Rewrite every one of these items, changing each "GUI agent" to "interface agent" and leaving all other text untouched.

**Records supplied**

○ ○ ○ ○

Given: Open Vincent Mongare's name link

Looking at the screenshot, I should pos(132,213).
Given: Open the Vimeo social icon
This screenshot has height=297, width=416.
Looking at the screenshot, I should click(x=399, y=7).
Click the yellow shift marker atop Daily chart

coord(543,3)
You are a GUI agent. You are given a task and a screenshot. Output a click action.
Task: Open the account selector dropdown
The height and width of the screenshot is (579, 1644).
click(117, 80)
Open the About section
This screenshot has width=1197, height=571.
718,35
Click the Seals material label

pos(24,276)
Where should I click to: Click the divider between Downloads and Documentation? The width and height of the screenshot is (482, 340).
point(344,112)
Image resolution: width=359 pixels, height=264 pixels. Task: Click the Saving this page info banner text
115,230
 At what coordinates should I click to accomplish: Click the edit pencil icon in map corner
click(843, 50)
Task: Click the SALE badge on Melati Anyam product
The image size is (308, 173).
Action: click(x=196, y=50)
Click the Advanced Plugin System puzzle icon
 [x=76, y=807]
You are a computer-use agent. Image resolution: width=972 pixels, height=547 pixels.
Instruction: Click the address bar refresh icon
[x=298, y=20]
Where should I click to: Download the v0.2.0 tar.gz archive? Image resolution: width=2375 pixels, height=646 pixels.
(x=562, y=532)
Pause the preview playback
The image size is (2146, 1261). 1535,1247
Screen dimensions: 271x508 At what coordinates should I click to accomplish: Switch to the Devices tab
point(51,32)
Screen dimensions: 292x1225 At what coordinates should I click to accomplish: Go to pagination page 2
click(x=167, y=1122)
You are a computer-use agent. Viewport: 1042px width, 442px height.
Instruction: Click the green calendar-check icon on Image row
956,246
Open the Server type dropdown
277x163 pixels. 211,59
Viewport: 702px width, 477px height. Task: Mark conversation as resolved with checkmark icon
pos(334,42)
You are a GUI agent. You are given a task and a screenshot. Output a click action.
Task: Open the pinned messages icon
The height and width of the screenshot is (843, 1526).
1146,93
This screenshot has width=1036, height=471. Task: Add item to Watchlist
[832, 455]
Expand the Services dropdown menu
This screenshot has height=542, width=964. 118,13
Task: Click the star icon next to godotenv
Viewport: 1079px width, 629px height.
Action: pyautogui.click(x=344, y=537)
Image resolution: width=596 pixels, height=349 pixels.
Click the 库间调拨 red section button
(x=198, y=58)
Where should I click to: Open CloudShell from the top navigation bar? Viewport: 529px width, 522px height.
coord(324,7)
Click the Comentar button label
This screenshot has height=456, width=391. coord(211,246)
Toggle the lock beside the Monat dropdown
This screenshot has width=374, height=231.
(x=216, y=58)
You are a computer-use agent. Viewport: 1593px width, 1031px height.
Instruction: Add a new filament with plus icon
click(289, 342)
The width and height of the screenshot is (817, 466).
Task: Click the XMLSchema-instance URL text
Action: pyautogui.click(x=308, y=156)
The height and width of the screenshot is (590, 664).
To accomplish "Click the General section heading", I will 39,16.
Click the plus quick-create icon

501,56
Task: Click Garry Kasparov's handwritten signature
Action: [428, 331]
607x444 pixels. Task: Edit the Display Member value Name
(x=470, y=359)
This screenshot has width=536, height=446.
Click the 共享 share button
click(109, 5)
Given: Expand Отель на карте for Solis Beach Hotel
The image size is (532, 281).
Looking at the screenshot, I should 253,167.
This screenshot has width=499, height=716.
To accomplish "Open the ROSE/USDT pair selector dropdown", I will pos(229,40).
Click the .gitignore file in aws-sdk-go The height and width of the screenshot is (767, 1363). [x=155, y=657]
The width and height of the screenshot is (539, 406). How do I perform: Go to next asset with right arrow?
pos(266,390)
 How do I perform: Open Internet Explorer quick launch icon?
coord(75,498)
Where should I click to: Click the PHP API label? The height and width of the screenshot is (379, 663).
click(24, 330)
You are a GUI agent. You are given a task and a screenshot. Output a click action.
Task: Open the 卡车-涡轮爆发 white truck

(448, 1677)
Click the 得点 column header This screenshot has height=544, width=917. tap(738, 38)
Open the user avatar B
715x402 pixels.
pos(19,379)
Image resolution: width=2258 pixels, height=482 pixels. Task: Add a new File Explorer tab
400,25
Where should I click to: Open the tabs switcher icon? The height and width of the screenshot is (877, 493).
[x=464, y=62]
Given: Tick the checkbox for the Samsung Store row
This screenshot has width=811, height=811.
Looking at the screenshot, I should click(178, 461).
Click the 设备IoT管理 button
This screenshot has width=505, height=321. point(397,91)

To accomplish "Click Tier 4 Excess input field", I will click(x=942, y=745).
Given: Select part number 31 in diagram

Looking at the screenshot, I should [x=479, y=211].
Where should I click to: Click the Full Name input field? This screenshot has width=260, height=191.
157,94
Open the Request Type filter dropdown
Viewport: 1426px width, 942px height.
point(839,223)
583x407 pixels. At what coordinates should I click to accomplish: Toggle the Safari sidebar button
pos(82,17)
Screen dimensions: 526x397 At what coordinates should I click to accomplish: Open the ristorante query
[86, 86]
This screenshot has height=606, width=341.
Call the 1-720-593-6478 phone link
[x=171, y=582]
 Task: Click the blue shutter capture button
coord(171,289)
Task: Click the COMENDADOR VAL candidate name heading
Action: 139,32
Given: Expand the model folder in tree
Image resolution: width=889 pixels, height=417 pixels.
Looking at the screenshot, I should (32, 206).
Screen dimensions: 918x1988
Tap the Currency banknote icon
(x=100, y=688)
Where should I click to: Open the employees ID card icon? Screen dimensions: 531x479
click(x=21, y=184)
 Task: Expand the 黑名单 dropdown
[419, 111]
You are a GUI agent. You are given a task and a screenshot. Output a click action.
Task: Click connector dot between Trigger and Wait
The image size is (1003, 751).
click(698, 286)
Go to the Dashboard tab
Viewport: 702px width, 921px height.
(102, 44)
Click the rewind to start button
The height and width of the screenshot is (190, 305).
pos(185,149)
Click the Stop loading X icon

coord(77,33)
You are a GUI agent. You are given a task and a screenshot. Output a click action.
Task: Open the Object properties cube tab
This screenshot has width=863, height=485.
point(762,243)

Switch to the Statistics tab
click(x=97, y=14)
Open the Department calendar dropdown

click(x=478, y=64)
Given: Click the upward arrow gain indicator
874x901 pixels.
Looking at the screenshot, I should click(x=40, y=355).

○ ○ ○ ○

**Solution to the exercise**
Given: Open Vincent Mongare's name link

Looking at the screenshot, I should pos(132,213).
Given: Open the Vimeo social icon
This screenshot has height=297, width=416.
Looking at the screenshot, I should click(x=399, y=7).
Click the yellow shift marker atop Daily chart

coord(543,3)
You are a interface agent. You are given a task and a screenshot. Output a click action.
Task: Open the account selector dropdown
The height and width of the screenshot is (579, 1644).
click(117, 80)
Open the About section
This screenshot has width=1197, height=571.
718,35
Click the Seals material label

pos(24,276)
Where should I click to: Click the divider between Downloads and Documentation? The width and height of the screenshot is (482, 340).
point(344,112)
Image resolution: width=359 pixels, height=264 pixels. Task: Click the Saving this page info banner text
115,230
 At what coordinates should I click to accomplish: Click the edit pencil icon in map corner
click(843, 50)
Task: Click the SALE badge on Melati Anyam product
The image size is (308, 173).
Action: click(x=196, y=50)
Click the Advanced Plugin System puzzle icon
 [x=76, y=807]
You are a computer-use agent. Image resolution: width=972 pixels, height=547 pixels.
Instruction: Click the address bar refresh icon
[x=298, y=20]
Where should I click to: Download the v0.2.0 tar.gz archive? Image resolution: width=2375 pixels, height=646 pixels.
(x=562, y=532)
Pause the preview playback
The image size is (2146, 1261). 1535,1247
Screen dimensions: 271x508 At what coordinates should I click to accomplish: Switch to the Devices tab
point(51,32)
Screen dimensions: 292x1225 At what coordinates should I click to accomplish: Go to pagination page 2
click(x=167, y=1122)
You are a computer-use agent. Viewport: 1042px width, 442px height.
Instruction: Click the green calendar-check icon on Image row
956,246
Open the Server type dropdown
277x163 pixels. 211,59
Viewport: 702px width, 477px height. Task: Mark conversation as resolved with checkmark icon
pos(334,42)
You are a interface agent. You are given a task and a screenshot. Output a click action.
Task: Open the pinned messages icon
The height and width of the screenshot is (843, 1526).
1146,93
This screenshot has width=1036, height=471. Task: Add item to Watchlist
[832, 455]
Expand the Services dropdown menu
This screenshot has height=542, width=964. 118,13
Task: Click the star icon next to godotenv
Viewport: 1079px width, 629px height.
Action: pyautogui.click(x=344, y=537)
Image resolution: width=596 pixels, height=349 pixels.
Click the 库间调拨 red section button
(x=198, y=58)
Where should I click to: Open CloudShell from the top navigation bar? Viewport: 529px width, 522px height.
coord(324,7)
Click the Comentar button label
This screenshot has height=456, width=391. coord(211,246)
Toggle the lock beside the Monat dropdown
This screenshot has width=374, height=231.
(x=216, y=58)
You are a computer-use agent. Viewport: 1593px width, 1031px height.
Instruction: Add a new filament with plus icon
click(289, 342)
The width and height of the screenshot is (817, 466).
Task: Click the XMLSchema-instance URL text
Action: pyautogui.click(x=308, y=156)
The height and width of the screenshot is (590, 664).
To accomplish "Click the General section heading", I will 39,16.
Click the plus quick-create icon

501,56
Task: Click Garry Kasparov's handwritten signature
Action: [428, 331]
607x444 pixels. Task: Edit the Display Member value Name
(x=470, y=359)
This screenshot has width=536, height=446.
Click the 共享 share button
click(109, 5)
Given: Expand Отель на карте for Solis Beach Hotel
The image size is (532, 281).
Looking at the screenshot, I should 253,167.
This screenshot has width=499, height=716.
To accomplish "Open the ROSE/USDT pair selector dropdown", I will pos(229,40).
Click the .gitignore file in aws-sdk-go The height and width of the screenshot is (767, 1363). [x=155, y=657]
The width and height of the screenshot is (539, 406). How do I perform: Go to next asset with right arrow?
pos(266,390)
 How do I perform: Open Internet Explorer quick launch icon?
coord(75,498)
Where should I click to: Click the PHP API label? The height and width of the screenshot is (379, 663).
click(24, 330)
You are a interface agent. You are given a task and a screenshot. Output a click action.
Task: Open the 卡车-涡轮爆发 white truck

(448, 1677)
Click the 得点 column header This screenshot has height=544, width=917. tap(738, 38)
Open the user avatar B
715x402 pixels.
pos(19,379)
Image resolution: width=2258 pixels, height=482 pixels. Task: Add a new File Explorer tab
400,25
Where should I click to: Open the tabs switcher icon? The height and width of the screenshot is (877, 493).
[x=464, y=62]
Given: Tick the checkbox for the Samsung Store row
This screenshot has width=811, height=811.
Looking at the screenshot, I should click(178, 461).
Click the 设备IoT管理 button
This screenshot has width=505, height=321. point(397,91)

To accomplish "Click Tier 4 Excess input field", I will click(x=942, y=745).
Given: Select part number 31 in diagram

Looking at the screenshot, I should [x=479, y=211].
Where should I click to: Click the Full Name input field? This screenshot has width=260, height=191.
157,94
Open the Request Type filter dropdown
Viewport: 1426px width, 942px height.
point(839,223)
583x407 pixels. At what coordinates should I click to accomplish: Toggle the Safari sidebar button
pos(82,17)
Screen dimensions: 526x397 At what coordinates should I click to accomplish: Open the ristorante query
[86, 86]
This screenshot has height=606, width=341.
Call the 1-720-593-6478 phone link
[x=171, y=582]
 Task: Click the blue shutter capture button
coord(171,289)
Task: Click the COMENDADOR VAL candidate name heading
Action: 139,32
Given: Expand the model folder in tree
Image resolution: width=889 pixels, height=417 pixels.
Looking at the screenshot, I should (32, 206).
Screen dimensions: 918x1988
Tap the Currency banknote icon
(x=100, y=688)
Where should I click to: Open the employees ID card icon? Screen dimensions: 531x479
click(x=21, y=184)
 Task: Expand the 黑名单 dropdown
[419, 111]
You are a interface agent. You are given a task and a screenshot. Output a click action.
Task: Click connector dot between Trigger and Wait
The image size is (1003, 751).
click(698, 286)
Go to the Dashboard tab
Viewport: 702px width, 921px height.
(102, 44)
Click the rewind to start button
The height and width of the screenshot is (190, 305).
pos(185,149)
Click the Stop loading X icon

coord(77,33)
You are a interface agent. You are given a task and a screenshot. Output a click action.
Task: Open the Object properties cube tab
This screenshot has width=863, height=485.
point(762,243)

Switch to the Statistics tab
click(x=97, y=14)
Open the Department calendar dropdown

click(x=478, y=64)
Given: Click the upward arrow gain indicator
874x901 pixels.
Looking at the screenshot, I should click(x=40, y=355).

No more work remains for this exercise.